Ce qui fait le plus de tort à l’Église de Dieu, ce ne sont pas toujours les péchés scandaleux, grossiers, qui nous ôteraient, de l’aveu de tous, notre réputation de chrétiens. Ces péchés maladroits, l’Écriture les appellerait sans doute des ours.

Les renards sont plus habiles, ils se cachent, ne font aucun bruit, et ravagent en silence la vigne de Jésus-Christ. Nommons-en quelques-uns.

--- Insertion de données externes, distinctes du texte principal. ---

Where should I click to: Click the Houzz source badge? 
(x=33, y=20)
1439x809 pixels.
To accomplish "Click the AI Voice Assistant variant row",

À tout seigneur tout, honneur: un des premiers c’est:


L'abandon du culte de famille; le mari ne prie plus avec sa femme, la mère avec ses enfants. Sous prétexte que la vraie piété est intérieure, nous avons démoli l’autel dressé à notre foyer, nous avons jeté aux orties la robe et la couronne de sacrificateurs dont Dieu nous a parés dans nos maisons. Nous nous flattons d’être quand même la vigne de Jésus-Christ; c’est vrai, mais UNE VIGNE RAVAGÉE PAR UN RENARD.

Parfois on emprunte quelque chose, un outil, un livre, et on ne le rend pas; on contracte quelque petite dette, sans plus reparler ni du capital ni des intérêts. On compte sur l’oubli de la personne lésée, on compte sur l’indulgence ou la faiblesse de Dieu; on fait semblant d’avoir oublié; en réalité on n’a rien oublié, car si le renard est invisible pour les autres, il nous montre à nous-mêmes, de temps en temps le bout du museau.

Parfois un cher enfant de Dieu s’est rendu coupable, en paroles ou en actes, de quelque tort envers son prochain, et il tarde à le réparer; il a prononcé un mensonge, ou une exagération, et il lui en coûte de rectifier.

C’EST LE RENARD LE PLUS DANGEREUX, il dévore non seulement la joie, mais bientôt la foi; non seulement les raisins, mais la vigne elle-même jusqu’à la racine.

Il y a des parents qui disent des mensonges à leurs enfants pour leur faire peur, ou pour faire cesser leurs cris ou simplement pour se débarrasser de leurs questions. Cela souille votre conscience, et fausse l’âme de vos enfants. CE RENARD RAVAGE VOTRE VIGNE ET CELLE DE TOUTE VOTRE FAMILLE.

Quelques chrétiens ont un esprit, je ne dirai pas de médisance, mais de critique, qui les empêche de profiter de ce que leurs meilleurs frères ont de bon. Je sais qu’ils ne souhaitent de mal à personne, et qu’ils ne croient pas offenser Dieu absolument. Mais ils se font grand tort à eux-mêmes, et abritent un renard vorace qui ne leur laisse rien pour eux.

Je connais des personnes qui ne se sont probablement jamais enivrées, et qui ne boivent de vin qu’à leur repas. Mais.... elles en boivent jusqu’à en avoir la tête alourdie. Rien n’éloigne davantage l’esprit de prières, et ne rend plus sensuel.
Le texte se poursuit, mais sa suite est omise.